Help with Water, Ice, and metal finding temperature

[raymondmorrow]

Homework Statement

A 50-g of ice, initially at 0.0C, is dropped into 200 g of water in an 80-g
aluminum container, both initially at 30C. What is the final equilibrium
temperature? (Specific heat for aluminum is 900 J/Kg*C, the specific heat of
water is 4186 J/Kg*C, and Lf=3.33 X10^5).

Homework Equations

The Attempt at a Solution

I am trying to help my wife with this. I have no clue what to do. Can you help me find somewhere it will show me what I need to do?

 

[Hootenanny]

Homework Statement

A 50-g of ice, initially at 0.0C, is dropped into 200 g of water in an 80-g
aluminum container, both initially at 30C. What is the final equilibrium
temperature? (Specific heat for aluminum is 900 J/Kg*C, the specific heat of
water is 4186 J/Kg*C, and Lf=3.33 X10^5).

Homework Equations

The Attempt at a Solution

I am trying to help my wife with this. I have no clue what to do. Can you help me find somewhere it will show me what I need to do?

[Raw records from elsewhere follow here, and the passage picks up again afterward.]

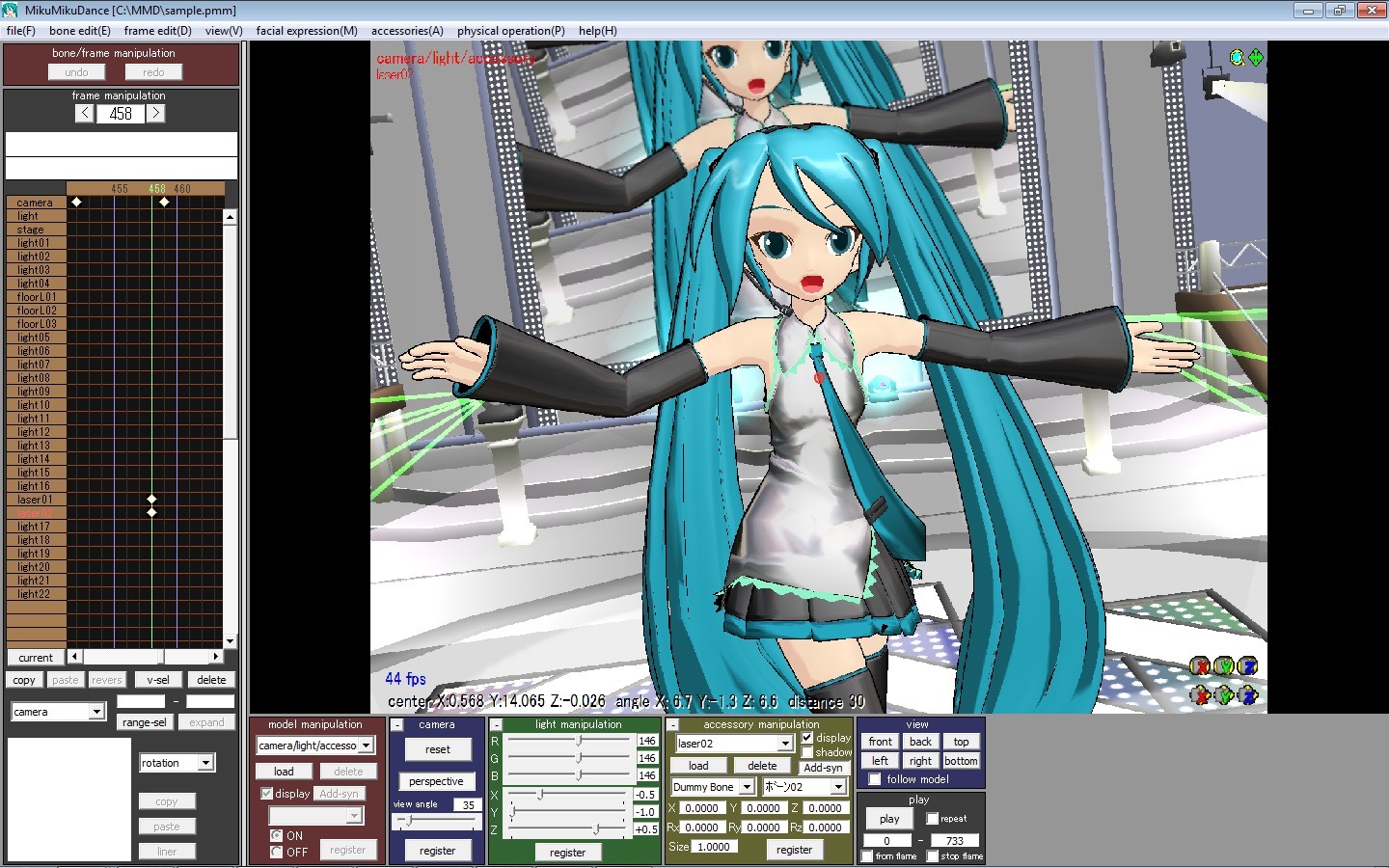Image resolution: width=1389 pixels, height=868 pixels.
Task: Open the Dummy Bone dropdown
Action: click(x=747, y=787)
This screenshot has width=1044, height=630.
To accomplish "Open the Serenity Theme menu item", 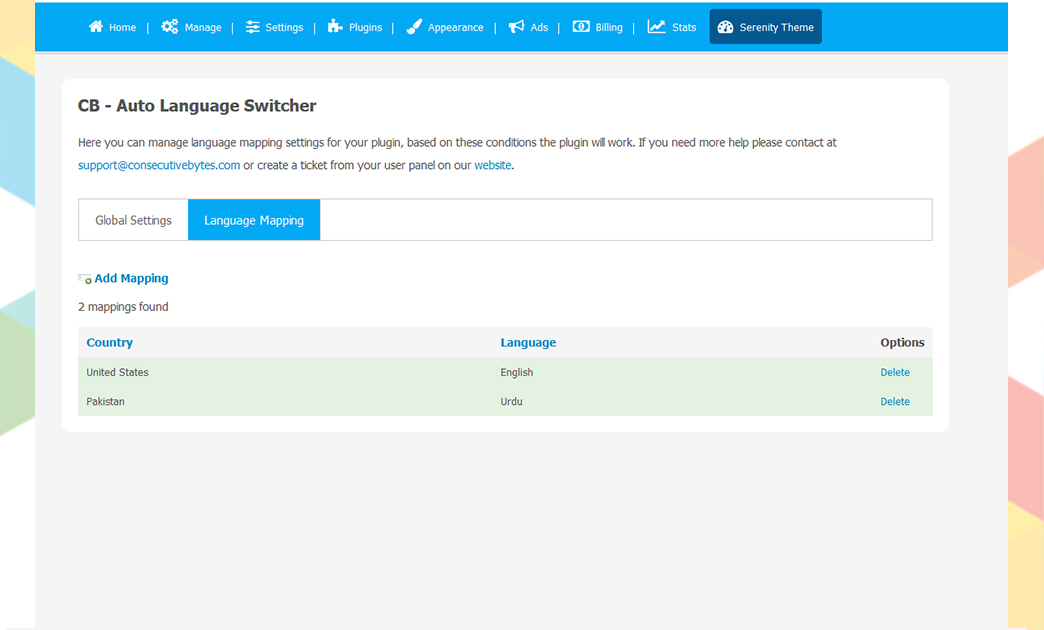I will [776, 27].
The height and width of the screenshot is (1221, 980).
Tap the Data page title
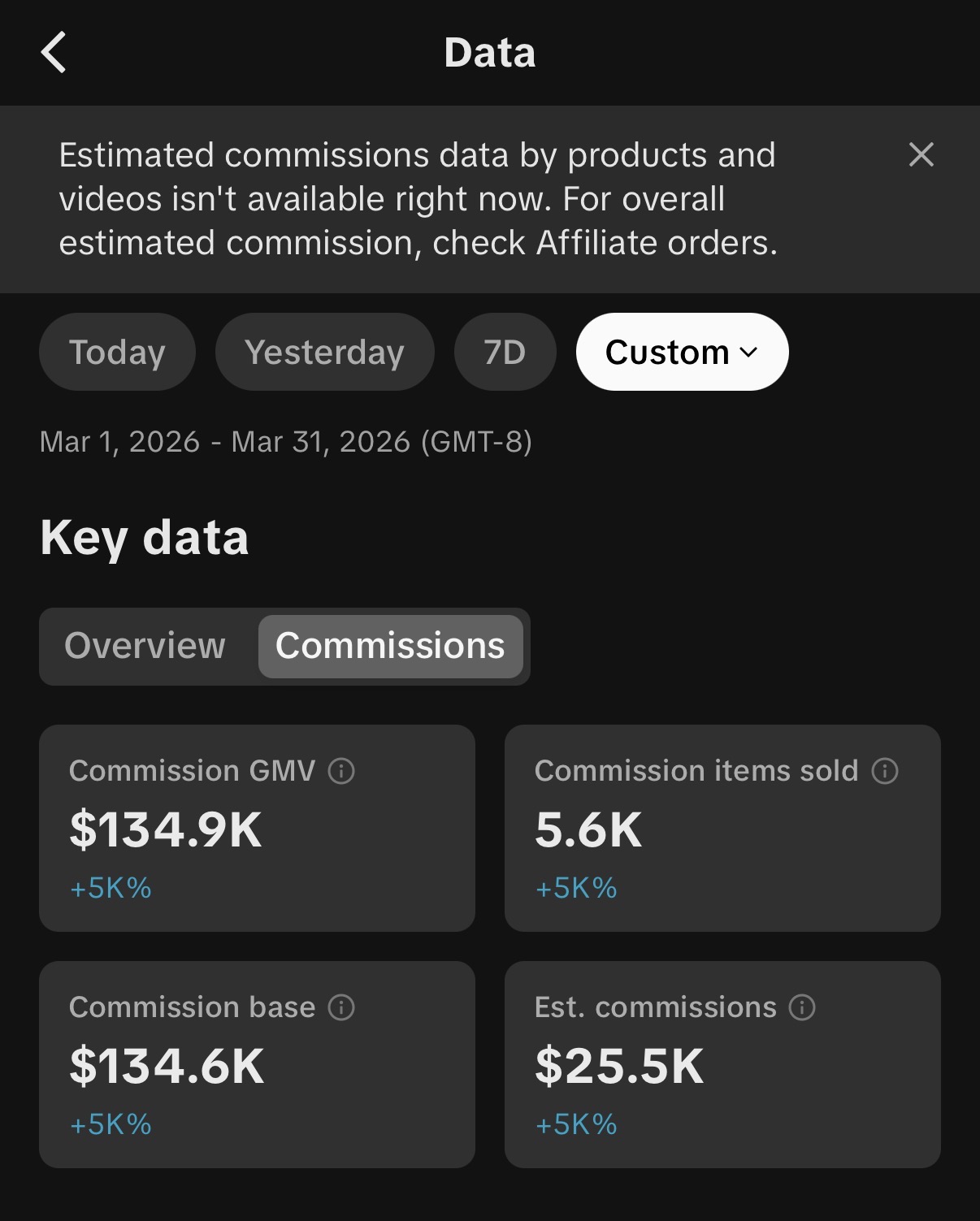click(490, 53)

Welcome to PF raymondmorrow,

What are your wife's thoughts on the question? What has she tried already?

 

[raymondmorrow]

heat lost by metal= M metal*C metal*change in temperature

heat gained by ice-water= (Q ice + Q water)+ m water*C water* change in temperature

heat lost by metal= heat gained by ice-water

I keep trying but I can't get the right answer (9.5 Celcius) Any help is very appreciated.

 

[Hootenanny]

heat gained by ice-water= (Q ice + Q water)+ m water*C water* change in temperature

Can you write this expression more explicitly? What are Q ice and Q water for example?

 

[raymondmorrow]

Heat lost by mutual:
(0.08kg)(900 j/kg*C)(30C-T)
=72 J/C(30C-T)

Ice to melt:
Q=(M ice)(lf)
=(0.05)(3.33x10^5)
=16650J
0.05kg * 0.2kg = 0.25kg

heat gained by water from ice:
(16650) + (0.25)(4.19 x 10 ^ 3)(T-0C)
16650+1047.5(T--0C)
16650+1047.5T

72 J/C(30C-T)=16650+1047.5T
2160-72J/CT=16650+1047.5T
-72 J/CT=14490+1047.5T (after subtracting 2160 from both sides)
-1195T=14490 (After subtracting 1047.5T from both sides)
=1.29

 

[hage567]

Heat lost by mutual:
(0.08kg)(900 j/kg*C)(30C-T)
=72 J/C(30C-T)

Ice to melt:
Q=(M ice)(lf)
=(0.05)(3.33x10^5)
=16650J
0.05kg * 0.2kg = 0.25kg

heat gained by water from ice:
(16650) + (0.25)(4.19 x 10 ^ 3)(T-0C)
16650+1047.5(T--0C)
16650+1047.5T

72 J/C(30C-T)=16650+1047.5T
2160-72J/CT=16650+1047.5T
-72 J/CT=14490+1047.5T (after subtracting 2160 from both sides)
-1195T=14490 (After subtracting 1047.5T from both sides)
=1.29

You can't add the masses of the two waters, since they are at different initial temperatures and the 50 g of water is taking heat away from the 200 g of water and the container. You need separate terms for each one. You should have 4 terms to work with:

the heat gained by the 50 g of ice at 0 degrees to become water at 0 degrees (Q1 let's say)
the heat gained by the 50 g of water now at 0 degrees to get to Tf (Q2)
the heat lost by the 200 g of water in the container to get to Tf (Q3)
the heat lost by the aluminum container to get to Tf (Q4)

Your equation should be laid out like

heat used to melt the ice (Q1) and warm the 50 g of water (Q2) = heat lost by 200 g of water (Q3) and heat lost by container (Q4).

Put the terms in the right place and solve for Tf.